The story centers on one of the biggest moments in Alfred Hitchcock's life - the making of Psycho, from conception to reception. Hitchcock (Anthony Hopkins) acquires the rights to the relatively unknown novel by Robert Bloch, but his controversial choice of source material prompt the executives at Paramount Pictures to cease funding the project and pay only for distribution. A keen Hitchcock mortgages his house to provide a decent production budget, but the film continues to struggle alongside the director himself, who fears his wife (Helen Mirren) may be having an affair. The endless stress during production puts his life in jeopardy, but as it comes closer to completion, light emerges at the end of the tunnel. Come on, I'm not spoiling, you know Pyscho made shitloads of money. Right?
The man himself is undoubtedly difficult to portray. Alfred Hitchcock has such a unique appearance that anyone can recognize him immediately; his somewhat calm, slow and authoritative manner of speaking is something equally as iconic. How can someone capture this to a T? Anthony Hopkins in a fat suit surely isn't enough? Well, yes it is. Hopkins completely becomes not only a Hitchcock lookalike but a seemingly perfect clone right down to this mannerisms and voice. He speaks in the same calm and iconic accent with ease and provides a witty charm which Hitchcock was always known for. He steals the limelight with such a fantastic performance, but isn't the only one driving it; Helen Mirren is equally as strong as Hitchcock's troubled wife Alma and Scarlett Johansson (OMG YES) is just as fitting for her role as Janet Leigh, the famous leading lady of Psycho.

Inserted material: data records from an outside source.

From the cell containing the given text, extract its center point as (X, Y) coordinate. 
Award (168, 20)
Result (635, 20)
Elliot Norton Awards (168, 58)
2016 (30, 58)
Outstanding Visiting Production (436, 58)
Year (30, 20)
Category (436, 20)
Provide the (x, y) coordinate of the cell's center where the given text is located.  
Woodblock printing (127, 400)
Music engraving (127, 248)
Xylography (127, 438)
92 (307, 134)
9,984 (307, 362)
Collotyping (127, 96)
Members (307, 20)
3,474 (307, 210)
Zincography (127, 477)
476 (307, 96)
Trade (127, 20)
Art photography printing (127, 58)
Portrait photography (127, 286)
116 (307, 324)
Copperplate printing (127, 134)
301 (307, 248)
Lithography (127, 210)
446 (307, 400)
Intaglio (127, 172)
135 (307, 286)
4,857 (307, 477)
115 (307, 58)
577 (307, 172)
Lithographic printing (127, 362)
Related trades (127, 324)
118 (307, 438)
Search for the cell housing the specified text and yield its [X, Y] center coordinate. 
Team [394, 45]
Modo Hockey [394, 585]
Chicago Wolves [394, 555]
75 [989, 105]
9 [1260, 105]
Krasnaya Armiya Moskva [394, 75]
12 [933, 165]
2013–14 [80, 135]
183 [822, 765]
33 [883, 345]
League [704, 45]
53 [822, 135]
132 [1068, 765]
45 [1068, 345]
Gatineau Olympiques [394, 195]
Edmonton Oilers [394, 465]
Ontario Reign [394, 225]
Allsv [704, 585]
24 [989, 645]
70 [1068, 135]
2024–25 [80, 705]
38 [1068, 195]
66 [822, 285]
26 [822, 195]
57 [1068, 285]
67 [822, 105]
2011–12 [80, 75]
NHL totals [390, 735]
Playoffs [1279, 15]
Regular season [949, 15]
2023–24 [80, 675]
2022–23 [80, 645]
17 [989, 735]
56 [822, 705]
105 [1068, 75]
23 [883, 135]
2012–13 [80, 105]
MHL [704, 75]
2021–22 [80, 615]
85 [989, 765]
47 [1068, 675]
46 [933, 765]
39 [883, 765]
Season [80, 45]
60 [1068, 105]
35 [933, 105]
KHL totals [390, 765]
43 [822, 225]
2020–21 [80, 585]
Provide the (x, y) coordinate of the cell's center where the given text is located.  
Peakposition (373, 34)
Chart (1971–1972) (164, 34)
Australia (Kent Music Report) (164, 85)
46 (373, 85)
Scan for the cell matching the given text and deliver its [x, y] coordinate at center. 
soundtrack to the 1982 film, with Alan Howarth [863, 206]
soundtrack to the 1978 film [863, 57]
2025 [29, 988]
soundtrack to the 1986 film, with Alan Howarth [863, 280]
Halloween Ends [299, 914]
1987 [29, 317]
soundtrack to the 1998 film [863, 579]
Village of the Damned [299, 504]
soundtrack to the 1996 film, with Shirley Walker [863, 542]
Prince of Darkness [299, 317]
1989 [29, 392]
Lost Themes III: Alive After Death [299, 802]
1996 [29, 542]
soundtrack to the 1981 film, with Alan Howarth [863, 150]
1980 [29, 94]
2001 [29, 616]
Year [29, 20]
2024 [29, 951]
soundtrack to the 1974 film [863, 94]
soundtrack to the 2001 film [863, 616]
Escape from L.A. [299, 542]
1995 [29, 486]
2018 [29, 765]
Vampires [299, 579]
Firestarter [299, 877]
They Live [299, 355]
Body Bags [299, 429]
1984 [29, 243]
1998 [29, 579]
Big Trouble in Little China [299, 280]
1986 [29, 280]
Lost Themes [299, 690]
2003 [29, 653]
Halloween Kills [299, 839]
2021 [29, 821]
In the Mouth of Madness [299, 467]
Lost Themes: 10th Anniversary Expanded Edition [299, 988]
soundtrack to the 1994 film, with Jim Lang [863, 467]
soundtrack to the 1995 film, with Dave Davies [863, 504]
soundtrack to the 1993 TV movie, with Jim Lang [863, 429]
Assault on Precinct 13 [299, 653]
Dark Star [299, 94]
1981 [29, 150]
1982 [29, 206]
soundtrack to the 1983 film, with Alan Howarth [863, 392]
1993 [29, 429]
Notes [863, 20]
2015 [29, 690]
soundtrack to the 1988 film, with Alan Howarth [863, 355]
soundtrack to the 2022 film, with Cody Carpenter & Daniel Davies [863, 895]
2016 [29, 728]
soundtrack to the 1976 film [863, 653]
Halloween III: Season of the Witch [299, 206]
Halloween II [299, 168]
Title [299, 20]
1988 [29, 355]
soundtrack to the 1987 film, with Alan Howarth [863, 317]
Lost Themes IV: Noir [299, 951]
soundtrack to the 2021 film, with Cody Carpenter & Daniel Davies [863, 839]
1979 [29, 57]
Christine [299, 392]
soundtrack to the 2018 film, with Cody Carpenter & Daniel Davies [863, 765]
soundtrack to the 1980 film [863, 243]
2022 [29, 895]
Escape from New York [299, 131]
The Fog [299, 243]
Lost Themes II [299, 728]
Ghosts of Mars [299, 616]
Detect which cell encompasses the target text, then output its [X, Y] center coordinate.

Hitchcock takes pride in bringing depth to its characters which makes for a narrative full of heart and complexity. The image of Hitchcock is examined beyond his role as a lover of violence or beautiful blonde women; even these aforementioned ideas are explored as conflicting flaws in his life and not things to judge him for. It works as a character driven story and one explorative of a mans love for his career that sometimes cannot be restrained. It's a bit slow in areas and admittedly not consistently insightful - it inevitably sacrifices some factual depth for entertainment, but this is perhaps a good thing to some. I enjoyed it and that's good enough for me!